04 Jan

„Übersetzer persönlich“: 4 Frauen und 2 ziemlich exotische Sprachen

Schöne Dezember-Tradition

Alle Jahre wieder werden im Rahmen der letzten MÜF-Veranstaltung des Jahres drei Mitglieder als Überraschungsgäste vorgestellt.

Moderatorin Regina Rawlinson begrüßte am 14. 12. 2017 die in der Bibliothek des Literaturhauses so zahlreich wie noch nie erschienenen Gäste (erstmals mit einem Mikrophon) und sorgte mit ihren ein- und überleitenden Worten wie gewohnt für ein heiter-entspanntes Gesprächsklima.

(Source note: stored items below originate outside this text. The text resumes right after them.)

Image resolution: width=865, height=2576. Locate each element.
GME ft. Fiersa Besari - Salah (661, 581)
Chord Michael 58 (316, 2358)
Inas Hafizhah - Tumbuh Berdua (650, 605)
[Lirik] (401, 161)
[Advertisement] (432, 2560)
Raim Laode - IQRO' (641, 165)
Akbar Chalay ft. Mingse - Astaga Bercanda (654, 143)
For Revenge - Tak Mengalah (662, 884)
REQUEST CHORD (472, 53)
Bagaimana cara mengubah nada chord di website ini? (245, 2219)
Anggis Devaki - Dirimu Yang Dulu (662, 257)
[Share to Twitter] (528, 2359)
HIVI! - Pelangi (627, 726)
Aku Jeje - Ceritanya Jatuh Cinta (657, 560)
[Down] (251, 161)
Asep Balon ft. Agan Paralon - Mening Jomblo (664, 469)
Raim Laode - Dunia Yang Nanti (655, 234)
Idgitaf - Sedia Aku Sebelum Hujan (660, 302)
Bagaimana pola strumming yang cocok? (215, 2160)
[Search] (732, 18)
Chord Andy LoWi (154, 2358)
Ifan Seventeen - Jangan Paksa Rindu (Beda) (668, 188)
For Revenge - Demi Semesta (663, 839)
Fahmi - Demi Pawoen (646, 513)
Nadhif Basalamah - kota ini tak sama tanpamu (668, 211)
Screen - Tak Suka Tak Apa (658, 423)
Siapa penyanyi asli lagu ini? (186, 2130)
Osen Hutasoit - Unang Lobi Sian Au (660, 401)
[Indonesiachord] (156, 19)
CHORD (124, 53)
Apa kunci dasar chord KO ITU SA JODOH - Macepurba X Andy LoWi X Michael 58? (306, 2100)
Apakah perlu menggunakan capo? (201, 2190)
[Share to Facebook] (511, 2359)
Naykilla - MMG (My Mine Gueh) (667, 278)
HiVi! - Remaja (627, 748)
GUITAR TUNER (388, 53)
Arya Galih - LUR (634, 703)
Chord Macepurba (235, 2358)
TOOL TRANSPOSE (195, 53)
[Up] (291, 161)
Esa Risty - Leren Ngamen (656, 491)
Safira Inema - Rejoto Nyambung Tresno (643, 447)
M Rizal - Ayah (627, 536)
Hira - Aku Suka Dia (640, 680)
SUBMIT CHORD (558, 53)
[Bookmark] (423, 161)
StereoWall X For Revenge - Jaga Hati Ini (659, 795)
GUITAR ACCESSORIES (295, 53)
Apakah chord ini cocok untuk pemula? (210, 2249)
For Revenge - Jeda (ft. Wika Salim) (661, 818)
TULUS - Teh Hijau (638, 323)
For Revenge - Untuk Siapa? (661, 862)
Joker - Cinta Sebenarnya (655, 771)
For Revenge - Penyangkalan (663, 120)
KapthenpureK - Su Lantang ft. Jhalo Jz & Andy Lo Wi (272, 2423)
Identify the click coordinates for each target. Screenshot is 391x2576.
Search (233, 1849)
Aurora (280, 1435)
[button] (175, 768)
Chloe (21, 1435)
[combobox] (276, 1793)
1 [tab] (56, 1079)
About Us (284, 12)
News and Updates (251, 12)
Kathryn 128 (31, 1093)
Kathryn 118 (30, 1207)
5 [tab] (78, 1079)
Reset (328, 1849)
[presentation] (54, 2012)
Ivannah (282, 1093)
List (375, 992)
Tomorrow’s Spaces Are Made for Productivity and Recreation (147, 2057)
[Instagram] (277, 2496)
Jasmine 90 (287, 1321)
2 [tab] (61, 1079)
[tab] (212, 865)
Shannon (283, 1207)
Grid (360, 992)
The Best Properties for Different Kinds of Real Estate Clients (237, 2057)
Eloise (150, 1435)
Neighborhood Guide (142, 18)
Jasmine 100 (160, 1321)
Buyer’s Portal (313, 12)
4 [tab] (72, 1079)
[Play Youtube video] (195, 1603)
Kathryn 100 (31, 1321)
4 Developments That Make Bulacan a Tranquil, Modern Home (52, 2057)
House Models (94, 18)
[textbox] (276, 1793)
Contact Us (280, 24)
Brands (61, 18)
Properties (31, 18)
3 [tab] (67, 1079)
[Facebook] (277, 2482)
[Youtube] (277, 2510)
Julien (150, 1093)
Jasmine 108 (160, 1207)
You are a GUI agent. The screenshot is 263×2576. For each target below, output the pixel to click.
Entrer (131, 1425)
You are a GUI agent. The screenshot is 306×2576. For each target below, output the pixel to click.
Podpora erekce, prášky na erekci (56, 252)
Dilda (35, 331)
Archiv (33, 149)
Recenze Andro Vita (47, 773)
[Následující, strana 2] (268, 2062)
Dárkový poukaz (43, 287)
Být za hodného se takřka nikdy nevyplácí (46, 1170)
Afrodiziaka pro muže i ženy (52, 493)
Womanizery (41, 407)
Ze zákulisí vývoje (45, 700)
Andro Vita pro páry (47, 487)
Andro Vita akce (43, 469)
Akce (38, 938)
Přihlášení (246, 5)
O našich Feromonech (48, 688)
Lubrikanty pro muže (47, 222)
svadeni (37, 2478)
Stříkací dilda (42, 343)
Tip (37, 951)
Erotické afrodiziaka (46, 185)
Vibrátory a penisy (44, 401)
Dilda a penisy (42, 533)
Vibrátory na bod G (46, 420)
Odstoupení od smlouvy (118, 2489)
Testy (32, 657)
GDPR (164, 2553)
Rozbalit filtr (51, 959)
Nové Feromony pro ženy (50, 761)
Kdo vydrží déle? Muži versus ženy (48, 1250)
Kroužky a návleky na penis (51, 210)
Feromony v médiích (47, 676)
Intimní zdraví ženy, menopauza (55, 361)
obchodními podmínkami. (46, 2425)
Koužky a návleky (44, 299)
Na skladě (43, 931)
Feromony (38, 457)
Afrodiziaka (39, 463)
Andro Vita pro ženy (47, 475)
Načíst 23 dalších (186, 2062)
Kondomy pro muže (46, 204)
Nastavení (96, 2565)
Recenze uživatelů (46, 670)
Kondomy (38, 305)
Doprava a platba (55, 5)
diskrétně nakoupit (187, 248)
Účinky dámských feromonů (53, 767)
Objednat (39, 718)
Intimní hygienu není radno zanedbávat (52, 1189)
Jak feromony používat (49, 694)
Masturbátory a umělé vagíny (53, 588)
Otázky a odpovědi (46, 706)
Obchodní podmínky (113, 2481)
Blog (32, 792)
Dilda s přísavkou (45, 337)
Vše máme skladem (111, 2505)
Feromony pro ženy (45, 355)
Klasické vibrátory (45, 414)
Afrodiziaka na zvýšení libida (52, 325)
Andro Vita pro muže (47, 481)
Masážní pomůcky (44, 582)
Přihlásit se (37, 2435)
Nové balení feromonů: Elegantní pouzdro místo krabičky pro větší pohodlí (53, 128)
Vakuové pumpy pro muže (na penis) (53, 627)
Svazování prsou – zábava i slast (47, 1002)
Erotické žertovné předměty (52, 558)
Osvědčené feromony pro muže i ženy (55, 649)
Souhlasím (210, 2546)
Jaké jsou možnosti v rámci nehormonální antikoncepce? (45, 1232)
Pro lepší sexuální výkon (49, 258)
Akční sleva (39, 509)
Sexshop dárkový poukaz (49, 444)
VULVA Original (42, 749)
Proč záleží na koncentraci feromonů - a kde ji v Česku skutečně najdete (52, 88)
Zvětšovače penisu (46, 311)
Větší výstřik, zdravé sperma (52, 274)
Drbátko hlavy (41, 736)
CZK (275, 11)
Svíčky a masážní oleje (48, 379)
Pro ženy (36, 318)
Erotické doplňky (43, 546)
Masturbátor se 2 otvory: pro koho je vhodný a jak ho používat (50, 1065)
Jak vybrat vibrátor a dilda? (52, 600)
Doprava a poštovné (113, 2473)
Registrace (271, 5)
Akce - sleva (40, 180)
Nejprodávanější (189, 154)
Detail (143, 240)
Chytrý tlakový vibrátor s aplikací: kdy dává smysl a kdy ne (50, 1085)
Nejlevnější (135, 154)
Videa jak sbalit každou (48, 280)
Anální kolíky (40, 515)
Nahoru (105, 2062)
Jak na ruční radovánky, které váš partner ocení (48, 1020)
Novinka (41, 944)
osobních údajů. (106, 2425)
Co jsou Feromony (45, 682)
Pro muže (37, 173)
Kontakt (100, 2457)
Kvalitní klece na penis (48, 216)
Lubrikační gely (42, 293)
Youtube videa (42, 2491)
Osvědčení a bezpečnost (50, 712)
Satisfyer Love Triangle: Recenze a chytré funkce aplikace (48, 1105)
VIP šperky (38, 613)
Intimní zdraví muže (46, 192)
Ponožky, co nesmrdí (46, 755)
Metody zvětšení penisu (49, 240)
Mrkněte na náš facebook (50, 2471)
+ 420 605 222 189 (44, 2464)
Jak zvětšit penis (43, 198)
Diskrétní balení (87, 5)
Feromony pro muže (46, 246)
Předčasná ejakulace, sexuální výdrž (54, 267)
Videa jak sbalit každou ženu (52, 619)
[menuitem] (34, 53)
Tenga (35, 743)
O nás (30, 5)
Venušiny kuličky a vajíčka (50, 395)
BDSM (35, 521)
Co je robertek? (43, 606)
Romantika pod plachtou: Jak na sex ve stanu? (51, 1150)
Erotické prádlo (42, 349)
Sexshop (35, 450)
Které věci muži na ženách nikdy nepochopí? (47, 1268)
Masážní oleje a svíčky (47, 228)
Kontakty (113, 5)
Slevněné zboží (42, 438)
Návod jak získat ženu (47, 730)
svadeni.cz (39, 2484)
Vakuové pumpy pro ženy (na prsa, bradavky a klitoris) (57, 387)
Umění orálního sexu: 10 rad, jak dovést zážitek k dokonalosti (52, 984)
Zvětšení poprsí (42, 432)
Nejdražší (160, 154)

Von Essen über Lausanne mitten hinein in die Münchner Literaturszene: Sabine Herting

Gast No. 1 war die in Essen geborene Sabine Herting – Unterstützung aus dem Ruhrgebiet für Regina also – die berichtete, sie habe schon in der Kindheit stets viel gelesen und den Traum gehegt, später „irgendwas mit Büchern“ zu machen. Dem Abi an der Klosterschule folgte zunächst ein vierjähriger Aufenthalt in Lausanne, wo sie französische Sprache und Literatur studierte. Nach der Rückkehr aus der Schweiz ging es nach Bonn, wo sie dann Romanistik, Hispanistik und Germanistik studierte.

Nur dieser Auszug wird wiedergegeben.